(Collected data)
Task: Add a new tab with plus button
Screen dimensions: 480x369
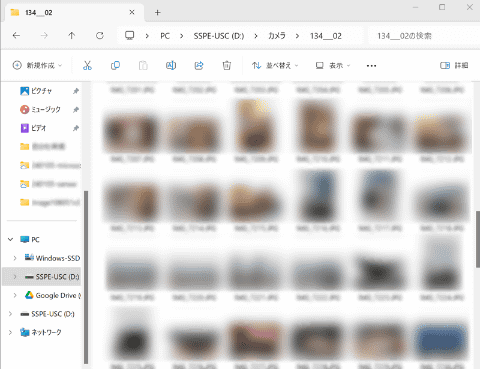Action: coord(158,13)
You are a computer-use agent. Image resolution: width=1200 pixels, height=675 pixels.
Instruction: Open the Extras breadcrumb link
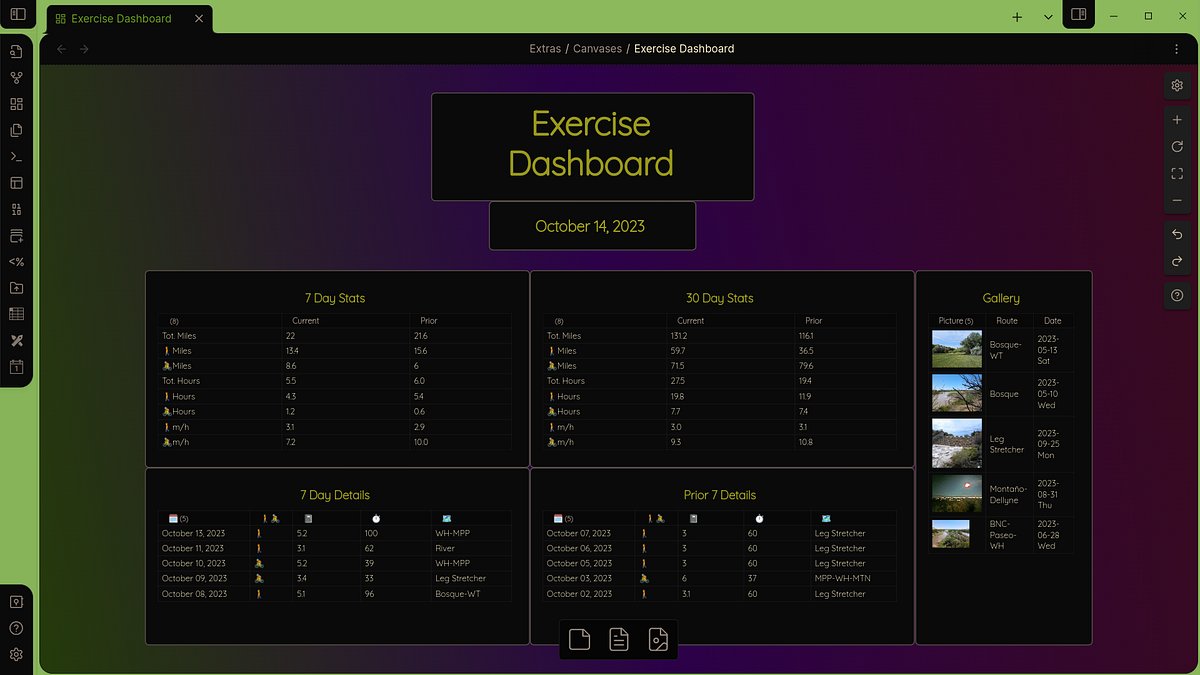545,48
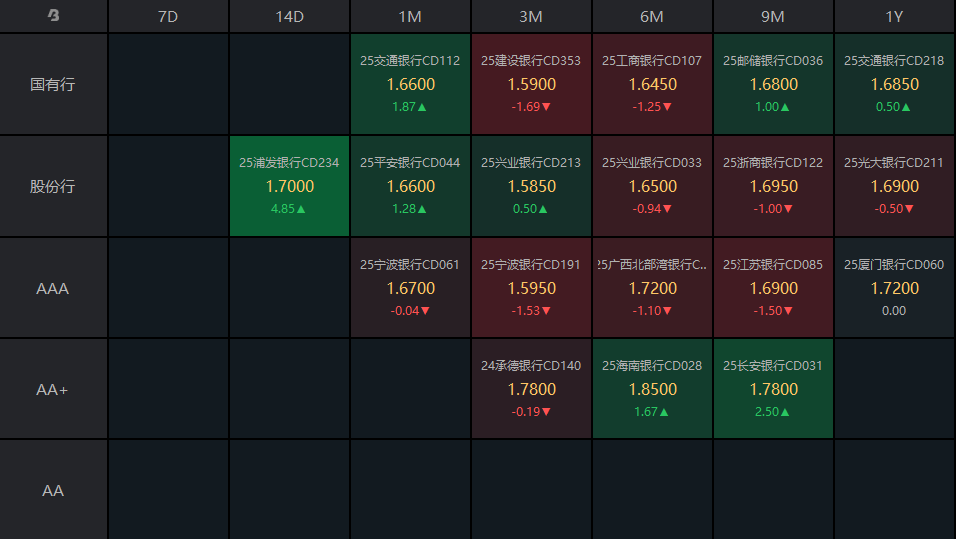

TASK ITEM: Repeat the entries faithfully. Any picture gets left out.

RESULT FOR THIS EXERCISE:
Task: Add a new tab with plus button
Screen dimensions: 480x369
Action: coord(158,13)
You are a computer-use agent. Image resolution: width=1200 pixels, height=675 pixels.
Instruction: Open the Extras breadcrumb link
545,48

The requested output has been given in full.